++++ DATA FOR ANALYSIS ++++

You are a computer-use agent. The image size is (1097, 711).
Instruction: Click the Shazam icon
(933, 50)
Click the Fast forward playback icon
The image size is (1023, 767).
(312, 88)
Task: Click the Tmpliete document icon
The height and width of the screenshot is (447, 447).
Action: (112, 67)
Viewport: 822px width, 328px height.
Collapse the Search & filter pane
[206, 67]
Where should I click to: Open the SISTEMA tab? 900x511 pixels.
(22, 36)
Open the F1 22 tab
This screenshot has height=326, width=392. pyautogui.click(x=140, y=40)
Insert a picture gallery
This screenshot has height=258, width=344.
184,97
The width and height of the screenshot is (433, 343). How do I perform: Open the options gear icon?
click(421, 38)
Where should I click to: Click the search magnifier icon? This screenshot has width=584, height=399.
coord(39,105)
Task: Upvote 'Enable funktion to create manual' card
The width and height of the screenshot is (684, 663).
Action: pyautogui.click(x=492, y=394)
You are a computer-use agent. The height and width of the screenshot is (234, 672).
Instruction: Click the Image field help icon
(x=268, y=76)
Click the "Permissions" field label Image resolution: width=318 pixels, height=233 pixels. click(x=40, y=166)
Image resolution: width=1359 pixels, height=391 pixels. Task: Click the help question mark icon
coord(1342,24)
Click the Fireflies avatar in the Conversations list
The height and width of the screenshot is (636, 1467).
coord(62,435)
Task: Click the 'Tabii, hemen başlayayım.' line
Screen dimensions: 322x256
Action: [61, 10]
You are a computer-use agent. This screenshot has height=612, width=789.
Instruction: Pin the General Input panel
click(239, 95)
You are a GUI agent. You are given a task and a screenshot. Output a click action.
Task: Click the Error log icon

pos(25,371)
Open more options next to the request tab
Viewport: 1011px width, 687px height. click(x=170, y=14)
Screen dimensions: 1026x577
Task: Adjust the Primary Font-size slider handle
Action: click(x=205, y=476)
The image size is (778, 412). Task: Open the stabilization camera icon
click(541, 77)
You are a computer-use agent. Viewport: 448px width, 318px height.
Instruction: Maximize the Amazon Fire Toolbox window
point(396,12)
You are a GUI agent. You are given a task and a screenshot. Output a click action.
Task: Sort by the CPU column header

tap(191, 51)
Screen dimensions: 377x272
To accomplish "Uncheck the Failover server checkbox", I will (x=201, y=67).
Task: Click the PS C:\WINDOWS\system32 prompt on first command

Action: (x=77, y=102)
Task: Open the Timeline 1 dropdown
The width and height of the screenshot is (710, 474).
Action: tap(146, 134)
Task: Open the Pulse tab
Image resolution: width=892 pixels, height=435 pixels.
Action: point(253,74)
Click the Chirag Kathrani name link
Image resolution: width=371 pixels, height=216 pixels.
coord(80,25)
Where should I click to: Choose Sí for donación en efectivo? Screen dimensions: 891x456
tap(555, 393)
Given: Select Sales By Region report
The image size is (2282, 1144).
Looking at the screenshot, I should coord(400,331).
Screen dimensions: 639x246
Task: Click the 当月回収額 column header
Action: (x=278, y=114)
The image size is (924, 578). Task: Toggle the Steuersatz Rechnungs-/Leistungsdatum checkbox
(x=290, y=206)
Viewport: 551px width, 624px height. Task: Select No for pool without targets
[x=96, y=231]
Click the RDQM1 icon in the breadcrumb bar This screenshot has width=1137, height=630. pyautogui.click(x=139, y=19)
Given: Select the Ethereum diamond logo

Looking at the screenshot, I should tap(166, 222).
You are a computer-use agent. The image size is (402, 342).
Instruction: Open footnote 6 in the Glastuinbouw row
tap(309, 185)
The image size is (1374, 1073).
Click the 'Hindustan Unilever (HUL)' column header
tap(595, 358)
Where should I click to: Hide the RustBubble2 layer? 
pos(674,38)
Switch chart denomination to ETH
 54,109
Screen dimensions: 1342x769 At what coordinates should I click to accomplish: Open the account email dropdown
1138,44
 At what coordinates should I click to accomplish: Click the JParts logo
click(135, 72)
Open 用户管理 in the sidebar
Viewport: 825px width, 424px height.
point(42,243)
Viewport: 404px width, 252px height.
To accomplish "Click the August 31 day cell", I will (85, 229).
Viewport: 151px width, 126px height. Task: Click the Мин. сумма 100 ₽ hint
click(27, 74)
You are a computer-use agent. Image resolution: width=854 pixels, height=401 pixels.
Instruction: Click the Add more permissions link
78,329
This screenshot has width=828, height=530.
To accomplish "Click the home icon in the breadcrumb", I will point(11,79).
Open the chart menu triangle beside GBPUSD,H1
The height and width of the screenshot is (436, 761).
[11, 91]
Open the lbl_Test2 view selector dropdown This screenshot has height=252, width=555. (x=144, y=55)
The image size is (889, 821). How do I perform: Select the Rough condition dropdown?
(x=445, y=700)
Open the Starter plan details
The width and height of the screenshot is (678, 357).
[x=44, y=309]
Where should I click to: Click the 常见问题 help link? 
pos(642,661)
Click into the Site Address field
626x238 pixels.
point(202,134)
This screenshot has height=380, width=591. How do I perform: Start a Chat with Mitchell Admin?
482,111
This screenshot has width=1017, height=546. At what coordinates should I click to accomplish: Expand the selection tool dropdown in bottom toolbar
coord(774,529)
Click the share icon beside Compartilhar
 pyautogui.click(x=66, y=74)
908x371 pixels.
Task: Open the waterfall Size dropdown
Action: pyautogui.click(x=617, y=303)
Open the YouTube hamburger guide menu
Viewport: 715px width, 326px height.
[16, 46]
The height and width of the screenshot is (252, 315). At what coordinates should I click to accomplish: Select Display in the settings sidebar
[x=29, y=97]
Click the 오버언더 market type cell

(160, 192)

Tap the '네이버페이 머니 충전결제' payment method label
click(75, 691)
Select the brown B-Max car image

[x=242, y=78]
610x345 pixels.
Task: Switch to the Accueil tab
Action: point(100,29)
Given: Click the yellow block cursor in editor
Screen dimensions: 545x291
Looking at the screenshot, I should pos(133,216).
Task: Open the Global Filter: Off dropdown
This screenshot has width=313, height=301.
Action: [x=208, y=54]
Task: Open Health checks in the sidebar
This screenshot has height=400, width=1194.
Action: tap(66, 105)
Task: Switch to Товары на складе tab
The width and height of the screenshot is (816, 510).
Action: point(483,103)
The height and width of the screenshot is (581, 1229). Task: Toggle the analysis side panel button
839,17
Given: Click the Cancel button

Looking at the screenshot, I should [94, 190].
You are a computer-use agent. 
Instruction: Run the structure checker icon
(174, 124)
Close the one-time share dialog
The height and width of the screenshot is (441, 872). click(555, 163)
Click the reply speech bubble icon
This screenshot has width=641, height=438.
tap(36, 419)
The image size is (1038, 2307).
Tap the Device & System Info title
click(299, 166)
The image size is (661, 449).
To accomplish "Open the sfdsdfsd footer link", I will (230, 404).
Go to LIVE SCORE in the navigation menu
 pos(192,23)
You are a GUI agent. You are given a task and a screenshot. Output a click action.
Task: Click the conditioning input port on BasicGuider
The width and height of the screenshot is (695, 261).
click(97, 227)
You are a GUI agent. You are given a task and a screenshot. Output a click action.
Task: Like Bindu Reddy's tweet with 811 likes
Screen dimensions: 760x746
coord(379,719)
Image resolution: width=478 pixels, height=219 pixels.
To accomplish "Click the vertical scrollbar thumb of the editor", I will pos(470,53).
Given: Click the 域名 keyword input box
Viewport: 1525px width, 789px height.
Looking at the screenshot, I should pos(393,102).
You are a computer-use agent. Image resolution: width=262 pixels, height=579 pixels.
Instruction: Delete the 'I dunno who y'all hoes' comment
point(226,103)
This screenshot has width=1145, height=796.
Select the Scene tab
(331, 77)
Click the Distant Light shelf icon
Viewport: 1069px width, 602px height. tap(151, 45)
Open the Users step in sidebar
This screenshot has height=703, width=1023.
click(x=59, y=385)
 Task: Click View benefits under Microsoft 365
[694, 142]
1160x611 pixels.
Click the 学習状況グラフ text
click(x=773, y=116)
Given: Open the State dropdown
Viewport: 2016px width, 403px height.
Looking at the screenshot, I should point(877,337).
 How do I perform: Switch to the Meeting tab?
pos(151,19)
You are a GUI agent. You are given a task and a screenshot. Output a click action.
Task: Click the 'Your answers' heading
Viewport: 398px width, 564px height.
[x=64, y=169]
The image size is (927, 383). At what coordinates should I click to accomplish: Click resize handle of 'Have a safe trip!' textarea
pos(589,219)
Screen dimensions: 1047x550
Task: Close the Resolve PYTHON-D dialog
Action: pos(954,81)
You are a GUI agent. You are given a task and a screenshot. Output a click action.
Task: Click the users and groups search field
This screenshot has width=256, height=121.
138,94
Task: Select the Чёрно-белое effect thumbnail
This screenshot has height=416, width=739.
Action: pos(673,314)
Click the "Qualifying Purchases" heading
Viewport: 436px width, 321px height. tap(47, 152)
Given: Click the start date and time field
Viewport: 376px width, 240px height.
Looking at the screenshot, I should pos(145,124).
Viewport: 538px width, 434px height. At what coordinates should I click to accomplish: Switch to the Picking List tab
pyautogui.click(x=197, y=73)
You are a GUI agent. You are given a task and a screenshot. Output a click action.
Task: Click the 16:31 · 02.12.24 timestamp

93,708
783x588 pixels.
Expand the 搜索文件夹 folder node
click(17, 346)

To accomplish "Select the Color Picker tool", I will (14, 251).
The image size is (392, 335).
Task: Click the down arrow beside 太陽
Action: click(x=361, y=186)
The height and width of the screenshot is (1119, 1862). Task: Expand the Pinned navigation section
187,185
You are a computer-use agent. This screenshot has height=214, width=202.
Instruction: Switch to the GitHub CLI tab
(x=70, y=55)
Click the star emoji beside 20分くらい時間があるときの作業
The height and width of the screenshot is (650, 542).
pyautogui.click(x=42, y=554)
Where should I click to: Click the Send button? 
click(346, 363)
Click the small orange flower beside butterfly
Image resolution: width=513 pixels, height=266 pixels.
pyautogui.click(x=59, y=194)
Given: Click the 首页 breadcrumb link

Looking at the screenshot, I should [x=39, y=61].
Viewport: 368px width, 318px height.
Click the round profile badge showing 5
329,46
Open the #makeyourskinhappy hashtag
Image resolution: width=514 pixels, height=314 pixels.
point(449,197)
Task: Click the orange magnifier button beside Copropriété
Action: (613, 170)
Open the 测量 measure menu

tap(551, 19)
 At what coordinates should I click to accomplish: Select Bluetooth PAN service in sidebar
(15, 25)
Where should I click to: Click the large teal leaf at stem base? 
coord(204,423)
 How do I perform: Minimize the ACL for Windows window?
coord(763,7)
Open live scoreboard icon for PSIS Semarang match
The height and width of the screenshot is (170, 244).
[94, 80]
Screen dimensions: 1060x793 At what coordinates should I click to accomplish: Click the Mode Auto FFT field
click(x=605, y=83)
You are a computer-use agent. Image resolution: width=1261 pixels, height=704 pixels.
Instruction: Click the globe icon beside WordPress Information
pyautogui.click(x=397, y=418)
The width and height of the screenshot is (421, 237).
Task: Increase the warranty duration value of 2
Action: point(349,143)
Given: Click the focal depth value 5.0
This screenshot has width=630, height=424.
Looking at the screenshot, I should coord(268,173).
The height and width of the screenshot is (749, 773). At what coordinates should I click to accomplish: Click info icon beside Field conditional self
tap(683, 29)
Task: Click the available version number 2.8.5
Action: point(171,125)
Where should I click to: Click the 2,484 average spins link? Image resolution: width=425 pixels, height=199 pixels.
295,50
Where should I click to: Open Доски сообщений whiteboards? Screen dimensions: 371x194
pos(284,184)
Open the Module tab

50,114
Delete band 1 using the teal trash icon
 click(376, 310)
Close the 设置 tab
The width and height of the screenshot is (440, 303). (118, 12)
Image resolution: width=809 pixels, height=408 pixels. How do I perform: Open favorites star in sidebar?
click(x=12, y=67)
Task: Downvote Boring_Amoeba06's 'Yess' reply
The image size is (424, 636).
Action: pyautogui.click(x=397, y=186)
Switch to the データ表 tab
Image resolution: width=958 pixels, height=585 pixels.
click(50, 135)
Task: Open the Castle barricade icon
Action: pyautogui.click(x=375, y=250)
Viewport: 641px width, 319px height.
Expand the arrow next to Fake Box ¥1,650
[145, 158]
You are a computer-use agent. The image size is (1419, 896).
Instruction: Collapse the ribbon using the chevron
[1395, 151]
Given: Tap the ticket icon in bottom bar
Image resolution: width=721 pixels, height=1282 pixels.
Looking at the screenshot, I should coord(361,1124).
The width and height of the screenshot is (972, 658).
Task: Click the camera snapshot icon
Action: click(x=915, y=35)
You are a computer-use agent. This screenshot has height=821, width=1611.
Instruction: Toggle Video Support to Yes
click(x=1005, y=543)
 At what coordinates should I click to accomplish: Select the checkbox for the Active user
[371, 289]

++++

## [PROBLEM REQUIREMENTS]
Your answer should consist of copies of the lines above that include the string "editor".

## [RESPONSE AREA]
Given: Click the yellow block cursor in editor
To accomplish "Click the vertical scrollbar thumb of the editor", I will pos(470,53).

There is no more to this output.